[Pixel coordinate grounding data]
--------------------------------
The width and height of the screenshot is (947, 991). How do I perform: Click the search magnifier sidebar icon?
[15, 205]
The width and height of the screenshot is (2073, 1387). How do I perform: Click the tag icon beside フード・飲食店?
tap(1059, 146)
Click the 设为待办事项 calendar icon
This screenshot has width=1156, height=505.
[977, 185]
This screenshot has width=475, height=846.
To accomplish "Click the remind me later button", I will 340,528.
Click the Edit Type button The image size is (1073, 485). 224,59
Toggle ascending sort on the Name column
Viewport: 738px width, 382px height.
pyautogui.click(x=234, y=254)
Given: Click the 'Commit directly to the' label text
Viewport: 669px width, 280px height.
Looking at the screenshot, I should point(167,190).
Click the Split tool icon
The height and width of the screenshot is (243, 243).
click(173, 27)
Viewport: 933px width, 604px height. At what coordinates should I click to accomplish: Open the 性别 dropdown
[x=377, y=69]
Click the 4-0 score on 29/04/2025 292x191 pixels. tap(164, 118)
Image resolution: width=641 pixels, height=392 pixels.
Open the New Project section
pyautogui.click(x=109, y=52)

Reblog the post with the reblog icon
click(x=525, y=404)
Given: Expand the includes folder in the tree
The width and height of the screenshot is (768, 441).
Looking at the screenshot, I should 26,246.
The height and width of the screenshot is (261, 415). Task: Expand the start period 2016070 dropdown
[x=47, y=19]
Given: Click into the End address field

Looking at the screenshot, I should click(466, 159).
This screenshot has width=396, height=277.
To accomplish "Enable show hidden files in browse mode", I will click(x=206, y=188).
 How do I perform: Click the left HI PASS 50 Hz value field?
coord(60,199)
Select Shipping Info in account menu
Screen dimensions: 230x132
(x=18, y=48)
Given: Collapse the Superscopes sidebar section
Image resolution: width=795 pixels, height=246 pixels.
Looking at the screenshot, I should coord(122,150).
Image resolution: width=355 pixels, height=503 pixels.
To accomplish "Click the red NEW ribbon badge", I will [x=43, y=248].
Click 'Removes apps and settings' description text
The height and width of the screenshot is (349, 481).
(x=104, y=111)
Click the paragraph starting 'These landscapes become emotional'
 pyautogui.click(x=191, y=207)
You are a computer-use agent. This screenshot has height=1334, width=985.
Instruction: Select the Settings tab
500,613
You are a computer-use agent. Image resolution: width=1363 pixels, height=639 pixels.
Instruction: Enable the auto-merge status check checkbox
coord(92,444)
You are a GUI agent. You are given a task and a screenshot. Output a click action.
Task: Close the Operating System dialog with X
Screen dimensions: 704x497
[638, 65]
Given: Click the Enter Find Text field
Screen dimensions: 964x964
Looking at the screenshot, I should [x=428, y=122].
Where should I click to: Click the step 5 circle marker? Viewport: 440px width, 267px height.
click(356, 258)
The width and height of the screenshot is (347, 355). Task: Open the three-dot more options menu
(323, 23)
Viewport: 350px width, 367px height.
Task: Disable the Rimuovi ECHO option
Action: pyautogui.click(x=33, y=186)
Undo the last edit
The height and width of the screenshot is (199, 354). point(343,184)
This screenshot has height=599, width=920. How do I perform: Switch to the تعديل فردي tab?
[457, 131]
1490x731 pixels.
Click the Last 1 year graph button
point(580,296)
--------------------------------
> **About this exercise**:
Precisely reproduce all the entries shown above.

> **Solution for this problem**:
The width and height of the screenshot is (947, 991). How do I perform: Click the search magnifier sidebar icon?
[15, 205]
The width and height of the screenshot is (2073, 1387). How do I perform: Click the tag icon beside フード・飲食店?
tap(1059, 146)
Click the 设为待办事项 calendar icon
This screenshot has width=1156, height=505.
[977, 185]
This screenshot has width=475, height=846.
To accomplish "Click the remind me later button", I will 340,528.
Click the Edit Type button The image size is (1073, 485). 224,59
Toggle ascending sort on the Name column
Viewport: 738px width, 382px height.
pyautogui.click(x=234, y=254)
Given: Click the 'Commit directly to the' label text
Viewport: 669px width, 280px height.
Looking at the screenshot, I should point(167,190).
Click the Split tool icon
The height and width of the screenshot is (243, 243).
click(173, 27)
Viewport: 933px width, 604px height. At what coordinates should I click to accomplish: Open the 性别 dropdown
[x=377, y=69]
Click the 4-0 score on 29/04/2025 292x191 pixels. tap(164, 118)
Image resolution: width=641 pixels, height=392 pixels.
Open the New Project section
pyautogui.click(x=109, y=52)

Reblog the post with the reblog icon
click(x=525, y=404)
Given: Expand the includes folder in the tree
The width and height of the screenshot is (768, 441).
Looking at the screenshot, I should 26,246.
The height and width of the screenshot is (261, 415). Task: Expand the start period 2016070 dropdown
[x=47, y=19]
Given: Click into the End address field

Looking at the screenshot, I should click(466, 159).
This screenshot has width=396, height=277.
To accomplish "Enable show hidden files in browse mode", I will click(x=206, y=188).
 How do I perform: Click the left HI PASS 50 Hz value field?
coord(60,199)
Select Shipping Info in account menu
Screen dimensions: 230x132
(x=18, y=48)
Given: Collapse the Superscopes sidebar section
Image resolution: width=795 pixels, height=246 pixels.
Looking at the screenshot, I should coord(122,150).
Image resolution: width=355 pixels, height=503 pixels.
To accomplish "Click the red NEW ribbon badge", I will [x=43, y=248].
Click 'Removes apps and settings' description text
The height and width of the screenshot is (349, 481).
(x=104, y=111)
Click the paragraph starting 'These landscapes become emotional'
 pyautogui.click(x=191, y=207)
You are a computer-use agent. This screenshot has height=1334, width=985.
Instruction: Select the Settings tab
500,613
You are a computer-use agent. Image resolution: width=1363 pixels, height=639 pixels.
Instruction: Enable the auto-merge status check checkbox
coord(92,444)
You are a GUI agent. You are given a task and a screenshot. Output a click action.
Task: Close the Operating System dialog with X
Screen dimensions: 704x497
[638, 65]
Given: Click the Enter Find Text field
Screen dimensions: 964x964
Looking at the screenshot, I should [x=428, y=122].
Where should I click to: Click the step 5 circle marker? Viewport: 440px width, 267px height.
click(356, 258)
The width and height of the screenshot is (347, 355). Task: Open the three-dot more options menu
(323, 23)
Viewport: 350px width, 367px height.
Task: Disable the Rimuovi ECHO option
Action: pyautogui.click(x=33, y=186)
Undo the last edit
The height and width of the screenshot is (199, 354). point(343,184)
This screenshot has height=599, width=920. How do I perform: Switch to the تعديل فردي tab?
[457, 131]
1490x731 pixels.
Click the Last 1 year graph button
point(580,296)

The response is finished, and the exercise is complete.